Bijal P. Trivedi in Nature News:
On a frigid winter's morning in 1992, Susan Lindquist, then a biologist at the University of Chicago in Illinois, trudged through the snow to the campus's intellectual-property office to share an unconventional idea for a cancer drug. A protein that she had been working on, Hsp90, guides misfolded proteins into their proper conformation. But it also applies its talents to misfolded mutant proteins in tumour cells, activating them and helping cancer to advance. Lindquist suspected that blocking Hsp90 would thwart the disease. The intellectual-property project manager she met with disagreed, calling Lindquist's idea “ridiculous” because it stemmed from experiments in yeast. His “sneering tone”, she says, left an indelible mark. “It was actually one of the most insulting conversations I've had in my professional life.” It led her to abandon her cancer research on Hsp90 for a decade.
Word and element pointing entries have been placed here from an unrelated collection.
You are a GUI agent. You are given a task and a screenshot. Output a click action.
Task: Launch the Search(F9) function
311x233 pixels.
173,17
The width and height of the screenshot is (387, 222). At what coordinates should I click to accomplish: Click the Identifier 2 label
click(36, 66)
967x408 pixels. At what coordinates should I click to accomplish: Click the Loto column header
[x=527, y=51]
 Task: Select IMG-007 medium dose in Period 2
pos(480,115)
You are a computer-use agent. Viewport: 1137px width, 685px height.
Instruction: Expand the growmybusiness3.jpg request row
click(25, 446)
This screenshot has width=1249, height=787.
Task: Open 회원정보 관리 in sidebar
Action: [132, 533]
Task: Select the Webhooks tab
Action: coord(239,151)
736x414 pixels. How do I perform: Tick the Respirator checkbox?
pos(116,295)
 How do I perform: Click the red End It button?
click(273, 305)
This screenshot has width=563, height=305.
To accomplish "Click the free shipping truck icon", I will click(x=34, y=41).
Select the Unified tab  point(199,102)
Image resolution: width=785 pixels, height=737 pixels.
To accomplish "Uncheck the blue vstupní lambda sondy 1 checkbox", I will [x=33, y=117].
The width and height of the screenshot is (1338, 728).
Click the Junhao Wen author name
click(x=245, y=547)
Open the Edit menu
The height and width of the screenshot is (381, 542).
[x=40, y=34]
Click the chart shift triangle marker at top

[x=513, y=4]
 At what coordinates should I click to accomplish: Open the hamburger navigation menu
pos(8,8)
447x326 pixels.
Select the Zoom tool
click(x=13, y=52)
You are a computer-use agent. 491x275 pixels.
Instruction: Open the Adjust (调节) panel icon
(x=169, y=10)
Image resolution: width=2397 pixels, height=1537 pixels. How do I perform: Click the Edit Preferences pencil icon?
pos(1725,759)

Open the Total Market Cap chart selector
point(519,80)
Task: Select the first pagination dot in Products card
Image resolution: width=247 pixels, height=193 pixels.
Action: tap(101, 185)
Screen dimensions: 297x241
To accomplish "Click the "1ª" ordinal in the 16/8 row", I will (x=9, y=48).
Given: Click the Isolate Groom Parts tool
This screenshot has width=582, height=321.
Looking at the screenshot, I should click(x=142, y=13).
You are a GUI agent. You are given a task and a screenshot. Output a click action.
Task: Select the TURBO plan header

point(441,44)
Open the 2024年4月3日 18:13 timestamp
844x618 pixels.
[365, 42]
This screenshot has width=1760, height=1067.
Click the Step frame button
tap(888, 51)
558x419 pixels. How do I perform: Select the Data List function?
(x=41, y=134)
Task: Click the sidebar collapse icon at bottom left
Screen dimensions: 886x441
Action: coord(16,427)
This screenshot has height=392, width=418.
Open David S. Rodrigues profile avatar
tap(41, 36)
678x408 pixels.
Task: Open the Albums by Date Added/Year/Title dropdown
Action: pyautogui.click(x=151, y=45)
Today, more than a dozen drug companies are developing inhibitors of the protein as cancer treatments.
Lindquist seems able to shrug off such injustices, now. Her work over the past 20 years has consistently challenged standard thinking on evolution, inheritance and the humble yeast. She has helped to show how misfolded infectious proteins called prions can override the rules of inheritance in yeast, and how this can be used to model human disease. She has also proposed a mechanism by which organisms can unleash hidden variation and evolve by leaps and bounds. She was the first female director of the prestigious Whitehead Institute for Biomedical Research in Cambridge, Massachusetts, and has received more than a dozen awards and honours in the past five years. In a paper being published this week in Nature, she and her colleagues show that in wild yeast, prions provide tangible advantages, such as survival in harsh conditions and drug resistance.